# Other Places Around The World > Europe Travel General Discussion >  >  The annual Eurovision song contest is this weekend (the semi finals for the smaller countries is right now, finals on saturday evening).  Everyone interested in cosmic entertainment should try to get

## Petri

The annual Eurovision song contest is this weekend (the semi finals for the smaller countries is right now, finals on saturday evening).  Everyone interested in cosmic entertainment should try to get a peak on the TV.

http://www.eurovision.tv/

http://youtube.com/watch?v=fVFw1cI2XjU

The last one is our participant for this year.  Not exactly the most typical Eurovision material ;-)  (The band doesn't appear for the first minute or so, it's just cheerleaders..)  Finally interesting song from our part, we're quite famous together with Norway for the last position.  This year they almost cancelled participation as the price for pyrotechnics in Greece was too high, and the swedish singer Carola was scared of them.

PS. The song isn't actually that bad when you hear it on radio..

----------


## Karibien

> The last one is our participant for this year.  Not exactly the most typical Eurovision material ;-)  (The band doesn't appear for the first minute or so, it's just cheerleaders..)  Finally interesting song from our part, we're quite famous together with Norway for the last position.  This year they almost cancelled participation as the price for pyrotechnics in Greece was too high, and the swedish singer Carola was scared of them.
> 
> PS. The song isn't actually that bad when you hear it on radio..



this I usually do not say

please oh please vote for the finnish song!

----------


## Petri

I'd have to book a long vacation in St.
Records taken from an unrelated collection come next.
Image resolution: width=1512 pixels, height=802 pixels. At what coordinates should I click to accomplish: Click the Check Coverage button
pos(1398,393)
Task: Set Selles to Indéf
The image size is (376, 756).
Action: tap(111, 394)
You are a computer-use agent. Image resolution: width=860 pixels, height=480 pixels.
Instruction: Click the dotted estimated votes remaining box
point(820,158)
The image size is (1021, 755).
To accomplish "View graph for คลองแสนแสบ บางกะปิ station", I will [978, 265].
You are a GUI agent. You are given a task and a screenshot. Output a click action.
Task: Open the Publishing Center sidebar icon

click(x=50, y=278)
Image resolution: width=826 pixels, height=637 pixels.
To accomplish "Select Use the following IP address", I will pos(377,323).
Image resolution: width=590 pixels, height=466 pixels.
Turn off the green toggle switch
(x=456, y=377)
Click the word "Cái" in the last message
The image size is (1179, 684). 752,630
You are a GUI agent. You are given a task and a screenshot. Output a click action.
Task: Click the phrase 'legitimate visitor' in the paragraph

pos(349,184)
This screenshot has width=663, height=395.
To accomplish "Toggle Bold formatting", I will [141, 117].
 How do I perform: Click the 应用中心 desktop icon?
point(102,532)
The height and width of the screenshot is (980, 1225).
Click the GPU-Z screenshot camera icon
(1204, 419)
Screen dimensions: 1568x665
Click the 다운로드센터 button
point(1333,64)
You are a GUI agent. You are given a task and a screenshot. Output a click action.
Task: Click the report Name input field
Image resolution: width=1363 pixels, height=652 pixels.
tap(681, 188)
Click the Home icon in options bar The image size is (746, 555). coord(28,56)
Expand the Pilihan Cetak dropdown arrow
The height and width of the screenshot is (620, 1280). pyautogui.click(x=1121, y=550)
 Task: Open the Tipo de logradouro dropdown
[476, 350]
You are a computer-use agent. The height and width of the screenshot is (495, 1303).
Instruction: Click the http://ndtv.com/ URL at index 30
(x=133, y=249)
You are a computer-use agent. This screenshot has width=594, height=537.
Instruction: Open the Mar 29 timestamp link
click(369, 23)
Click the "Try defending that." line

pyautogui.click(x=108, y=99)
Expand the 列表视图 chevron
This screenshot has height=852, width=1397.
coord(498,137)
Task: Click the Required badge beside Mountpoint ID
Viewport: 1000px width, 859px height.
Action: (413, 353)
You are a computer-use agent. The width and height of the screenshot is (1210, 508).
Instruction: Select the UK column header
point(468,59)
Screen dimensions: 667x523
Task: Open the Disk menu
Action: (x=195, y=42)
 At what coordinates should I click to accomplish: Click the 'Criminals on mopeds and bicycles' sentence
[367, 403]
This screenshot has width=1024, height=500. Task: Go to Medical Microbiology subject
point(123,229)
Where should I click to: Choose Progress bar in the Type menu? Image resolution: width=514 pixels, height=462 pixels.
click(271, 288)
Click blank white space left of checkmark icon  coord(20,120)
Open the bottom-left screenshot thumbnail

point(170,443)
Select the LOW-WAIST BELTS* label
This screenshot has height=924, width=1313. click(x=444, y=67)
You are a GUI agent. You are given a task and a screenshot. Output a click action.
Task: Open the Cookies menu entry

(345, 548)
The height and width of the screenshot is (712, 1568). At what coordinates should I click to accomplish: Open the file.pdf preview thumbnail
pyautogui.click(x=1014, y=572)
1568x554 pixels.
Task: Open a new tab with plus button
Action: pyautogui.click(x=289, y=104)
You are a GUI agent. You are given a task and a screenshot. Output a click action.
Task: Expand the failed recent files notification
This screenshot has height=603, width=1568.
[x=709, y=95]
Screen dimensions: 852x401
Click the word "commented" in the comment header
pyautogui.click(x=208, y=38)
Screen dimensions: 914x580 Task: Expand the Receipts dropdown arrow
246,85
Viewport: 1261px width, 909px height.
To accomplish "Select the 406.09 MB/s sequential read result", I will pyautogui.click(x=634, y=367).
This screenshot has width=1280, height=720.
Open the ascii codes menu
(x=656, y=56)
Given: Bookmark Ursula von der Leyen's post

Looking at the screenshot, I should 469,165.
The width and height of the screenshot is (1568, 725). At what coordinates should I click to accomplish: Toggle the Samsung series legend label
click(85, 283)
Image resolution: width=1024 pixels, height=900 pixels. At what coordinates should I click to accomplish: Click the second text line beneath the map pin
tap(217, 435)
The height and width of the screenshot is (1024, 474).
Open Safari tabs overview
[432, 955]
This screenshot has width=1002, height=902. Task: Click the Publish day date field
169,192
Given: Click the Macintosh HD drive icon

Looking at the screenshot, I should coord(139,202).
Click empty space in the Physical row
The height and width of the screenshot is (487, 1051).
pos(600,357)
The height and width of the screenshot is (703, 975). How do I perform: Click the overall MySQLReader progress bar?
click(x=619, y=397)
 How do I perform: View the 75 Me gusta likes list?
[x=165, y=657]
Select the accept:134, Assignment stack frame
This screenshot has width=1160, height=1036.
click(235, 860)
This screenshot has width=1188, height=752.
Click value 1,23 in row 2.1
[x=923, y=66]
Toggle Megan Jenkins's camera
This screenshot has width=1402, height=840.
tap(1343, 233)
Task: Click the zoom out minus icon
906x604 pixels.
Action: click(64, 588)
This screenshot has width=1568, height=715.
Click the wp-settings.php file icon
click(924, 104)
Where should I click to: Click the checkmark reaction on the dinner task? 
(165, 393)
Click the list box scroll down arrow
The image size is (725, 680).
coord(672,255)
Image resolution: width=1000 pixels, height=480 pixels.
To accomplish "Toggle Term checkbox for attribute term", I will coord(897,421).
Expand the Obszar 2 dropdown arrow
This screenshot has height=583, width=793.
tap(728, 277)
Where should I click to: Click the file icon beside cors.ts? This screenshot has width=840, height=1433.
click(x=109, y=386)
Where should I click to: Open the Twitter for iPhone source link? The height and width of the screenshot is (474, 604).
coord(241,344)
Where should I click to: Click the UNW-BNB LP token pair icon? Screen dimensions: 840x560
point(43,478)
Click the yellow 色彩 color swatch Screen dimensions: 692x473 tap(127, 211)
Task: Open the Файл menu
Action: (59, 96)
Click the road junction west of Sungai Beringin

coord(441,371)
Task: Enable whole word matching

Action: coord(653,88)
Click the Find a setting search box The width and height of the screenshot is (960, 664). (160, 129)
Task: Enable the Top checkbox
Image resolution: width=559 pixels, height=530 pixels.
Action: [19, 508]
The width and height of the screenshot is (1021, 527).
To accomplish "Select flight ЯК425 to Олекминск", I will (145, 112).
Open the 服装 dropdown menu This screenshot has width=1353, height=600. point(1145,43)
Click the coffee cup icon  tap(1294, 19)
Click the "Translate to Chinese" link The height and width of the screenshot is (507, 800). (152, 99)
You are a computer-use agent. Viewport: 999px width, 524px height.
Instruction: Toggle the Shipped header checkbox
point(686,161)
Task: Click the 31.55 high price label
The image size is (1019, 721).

Barths if the contest is ever held here.  Considering our track record, that's very unlikely to happen -- accordingly to wikipedia, "Along with Portugal also, Finland is one of the most consistent under-perfomers in the contest."

I was just looking at the list of our songs over the last 40 years and I don't have a clue who half of the performers are ;-)

As we cannot vote for our own song, let's all vote for Carola from Sweden!
;-)

----------


## Karibien

> As we cannot vote for our own song, let's all vote for Carola from Sweden!
> ;-)



Noooo please don't! We will never hear the end of that stupid song, it will be on repeat at the radiostations. Her sanctimonious face will be seen in articles, ads, tv-screens everywhere... not to mention the swedish broadcasting company will host the contest next year... I really really detest that commercial-let's-make-a-hit-and-sell-big-music!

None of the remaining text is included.